April 28, 2009 at 1:13 am (Uncategorized)

The following is Internationalist Perspective’s presentation at the Midland Discussion Forum Meeting, Birmingham, April 25 2009

 There is no need to repeat that capitalism is in its worst crisis since the 1930’s -this has become a mantra in the media. Where we differ, is how we explain this crisis. They say it’s caused by greed, bad management, a lack of state-regulation. But greed is constant in capitalism, while the crisis is not. So this doesn’t explain anything and besides, if the problem is in human nature, there’s nothing that can be done but pray. So what remains as a plan of action is more state-intervention to get capitalism out of its crisis and prevent its reoccurrence. That is the narrative of the left. The right is in retreat for now; it is the left which is at this hour the crucial defender of capitalism. The left criticizes capitalism but its critique is a positive one. It really aims to improve capitalism, to make it, through various reforms, better for everybody. From the Labour party to the extreme left, their recipes vary from moderately increased state-intervention to the nationalization of banks or the entire economy, but their common essence is to make the existing social order better and crisis-resistant.


To this positive critique, pro-revolutionaries oppose a negative critique of capitalism. They understand that more regulation, and even the wholesale replacement of private capitalists by well-intentioned state-functionaries, would not stop the crisis. It would not stop the madness, as long as the value-form exists. It is the value-form, defining everything and everybody as a quantity of exchange value, which imprisons human society, which forces it to inflict misery on itself so that value can grow again. The accumulation of value is the real purpose of the capitalist economy, regardless who manages it. We are at a point in history at which, from the point of view of value, far too much can be produced far too cheaply; at which it has become impossible for all of the value that is created to maintain itself as value. According to a recent study, less than 5% of the money that is sloshing around the global economy actually serves to exchange real goods. But all of it demands a share of the profit, of the surplus value that is created in the real economy. This is why capitalism must drag us into ever more misery, war, ecological destruction and other catastrophes, because massive devalorization, massive destruction of existing value is necessary to restore the conditions for accumulation. The negative critique implies that capitalism must be attacked at its roots. The whole interconnected system of wage-labor, money, the market, nations etc. must be eradicated.
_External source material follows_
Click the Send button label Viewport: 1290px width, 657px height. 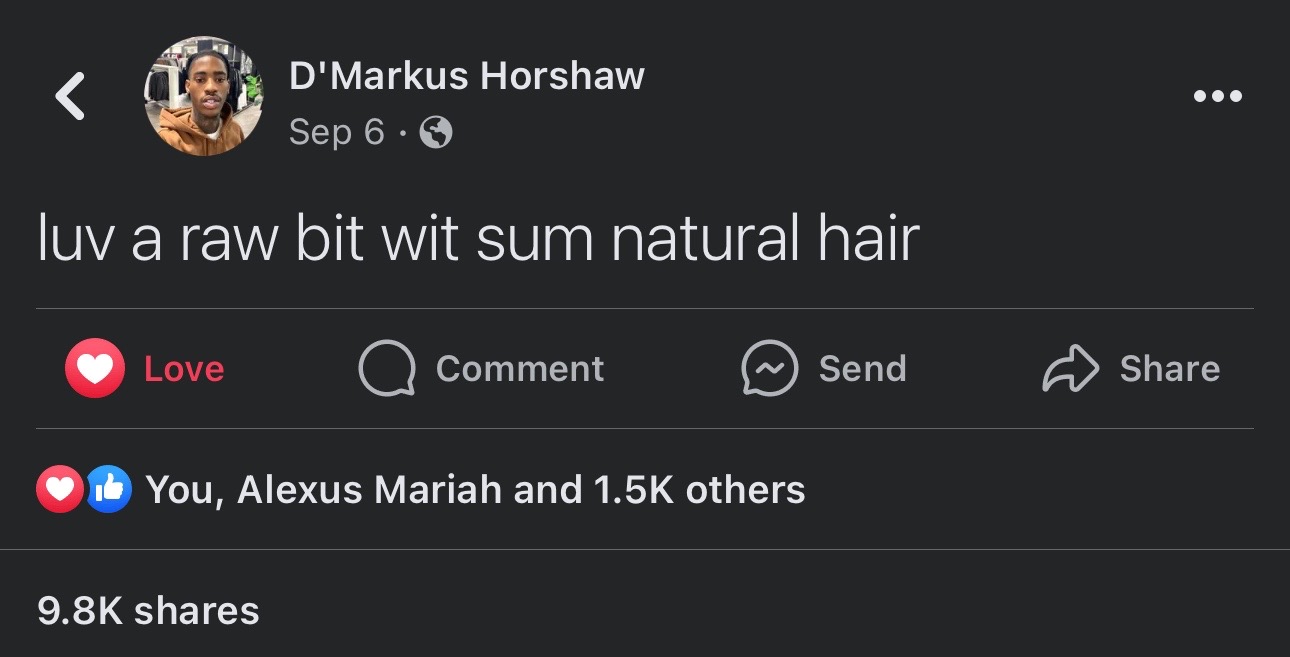tap(863, 369)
So the pro-revolutionaries must say NO to a lot. They must attack illusions. Unlike the positive critique of capitalism, the negative critique does not offer practical proposals for concrete improvements here and now, except uncompromising resistance against the misery capitalism in crisis is inflicting on the working class. It is our hope that in this resistance, the working class will transform itself into a class for itself, and thereby free humankind. It is our hope that in its self-organization, the organization of the post-capitalist society will begin to take shape. Despite the urgency of the situation, this is obviously not a short term project. Illusions are still strong in the working class and so is the fear that resistance will make matters even worse. But while there may be pauses, the crisis will continue to deepen. It will move from a crisis of confidence in the financial system to a crisis of confidence in the state. The latter could bail out the banks (for now) but there will be no higher instance that can come to the rescue when even the strongest of states are no longer a safe haven for value.


The very events will push the working class to struggle. But if struggle is inevitable, and if it threatens capitalism if it leads to the self-organization of the collective worker, what is the role of pro-revolutionaries? Of course they participate in the struggle, since they are part of the class. But what is their specific role?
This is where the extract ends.